Could you return every line of the listing below, unchanged and in the same order?

> **GIVEN RECORDS**:
┄┄┄┄┄┄┄┄┄┄┄┄┄┄┄┄┄┄┄┄

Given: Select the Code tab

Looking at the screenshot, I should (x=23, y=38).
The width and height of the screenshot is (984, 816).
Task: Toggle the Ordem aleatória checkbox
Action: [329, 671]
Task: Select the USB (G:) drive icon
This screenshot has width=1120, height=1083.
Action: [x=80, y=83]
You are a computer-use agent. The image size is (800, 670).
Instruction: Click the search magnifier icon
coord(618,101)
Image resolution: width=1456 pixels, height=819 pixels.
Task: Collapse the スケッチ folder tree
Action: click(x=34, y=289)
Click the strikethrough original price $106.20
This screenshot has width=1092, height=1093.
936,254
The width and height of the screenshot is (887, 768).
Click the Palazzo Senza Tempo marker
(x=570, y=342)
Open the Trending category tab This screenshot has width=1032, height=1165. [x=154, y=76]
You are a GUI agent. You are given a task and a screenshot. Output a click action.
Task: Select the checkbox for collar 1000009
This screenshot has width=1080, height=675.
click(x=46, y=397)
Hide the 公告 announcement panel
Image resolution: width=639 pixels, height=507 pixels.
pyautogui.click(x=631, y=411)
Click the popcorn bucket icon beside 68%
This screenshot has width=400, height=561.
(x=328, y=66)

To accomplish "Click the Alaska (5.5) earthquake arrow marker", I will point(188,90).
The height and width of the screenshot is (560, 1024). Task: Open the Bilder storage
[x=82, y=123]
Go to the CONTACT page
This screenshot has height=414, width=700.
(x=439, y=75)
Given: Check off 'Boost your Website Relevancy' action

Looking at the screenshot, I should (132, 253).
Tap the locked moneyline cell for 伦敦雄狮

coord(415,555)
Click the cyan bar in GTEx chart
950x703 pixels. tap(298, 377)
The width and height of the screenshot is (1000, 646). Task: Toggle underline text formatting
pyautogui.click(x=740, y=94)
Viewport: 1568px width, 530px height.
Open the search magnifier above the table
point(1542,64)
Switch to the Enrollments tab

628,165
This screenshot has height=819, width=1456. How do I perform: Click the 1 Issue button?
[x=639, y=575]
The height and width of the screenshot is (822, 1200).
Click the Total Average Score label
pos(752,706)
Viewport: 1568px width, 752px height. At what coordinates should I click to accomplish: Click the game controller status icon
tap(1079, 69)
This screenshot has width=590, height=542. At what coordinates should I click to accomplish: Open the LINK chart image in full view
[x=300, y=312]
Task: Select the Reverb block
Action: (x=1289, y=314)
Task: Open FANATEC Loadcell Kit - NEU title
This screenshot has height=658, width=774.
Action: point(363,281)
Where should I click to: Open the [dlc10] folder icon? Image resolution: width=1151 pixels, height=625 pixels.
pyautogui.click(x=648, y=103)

┄┄┄┄┄┄┄┄┄┄┄┄┄┄┄┄┄┄┄┄

> **ANSWER**:
Given: Select the Code tab

Looking at the screenshot, I should (x=23, y=38).
The width and height of the screenshot is (984, 816).
Task: Toggle the Ordem aleatória checkbox
Action: [329, 671]
Task: Select the USB (G:) drive icon
This screenshot has width=1120, height=1083.
Action: [x=80, y=83]
You are a computer-use agent. The image size is (800, 670).
Instruction: Click the search magnifier icon
coord(618,101)
Image resolution: width=1456 pixels, height=819 pixels.
Task: Collapse the スケッチ folder tree
Action: click(x=34, y=289)
Click the strikethrough original price $106.20
This screenshot has width=1092, height=1093.
936,254
The width and height of the screenshot is (887, 768).
Click the Palazzo Senza Tempo marker
(x=570, y=342)
Open the Trending category tab This screenshot has width=1032, height=1165. [x=154, y=76]
You are a GUI agent. You are given a task and a screenshot. Output a click action.
Task: Select the checkbox for collar 1000009
This screenshot has width=1080, height=675.
click(x=46, y=397)
Hide the 公告 announcement panel
Image resolution: width=639 pixels, height=507 pixels.
pyautogui.click(x=631, y=411)
Click the popcorn bucket icon beside 68%
This screenshot has width=400, height=561.
(x=328, y=66)

To accomplish "Click the Alaska (5.5) earthquake arrow marker", I will point(188,90).
The height and width of the screenshot is (560, 1024). Task: Open the Bilder storage
[x=82, y=123]
Go to the CONTACT page
This screenshot has height=414, width=700.
(x=439, y=75)
Given: Check off 'Boost your Website Relevancy' action

Looking at the screenshot, I should (132, 253).
Tap the locked moneyline cell for 伦敦雄狮

coord(415,555)
Click the cyan bar in GTEx chart
950x703 pixels. tap(298, 377)
The width and height of the screenshot is (1000, 646). Task: Toggle underline text formatting
pyautogui.click(x=740, y=94)
Viewport: 1568px width, 530px height.
Open the search magnifier above the table
point(1542,64)
Switch to the Enrollments tab

628,165
This screenshot has height=819, width=1456. How do I perform: Click the 1 Issue button?
[x=639, y=575]
The height and width of the screenshot is (822, 1200).
Click the Total Average Score label
pos(752,706)
Viewport: 1568px width, 752px height. At what coordinates should I click to accomplish: Click the game controller status icon
tap(1079, 69)
This screenshot has width=590, height=542. At what coordinates should I click to accomplish: Open the LINK chart image in full view
[x=300, y=312]
Task: Select the Reverb block
Action: (x=1289, y=314)
Task: Open FANATEC Loadcell Kit - NEU title
This screenshot has height=658, width=774.
Action: point(363,281)
Where should I click to: Open the [dlc10] folder icon? Image resolution: width=1151 pixels, height=625 pixels.
pyautogui.click(x=648, y=103)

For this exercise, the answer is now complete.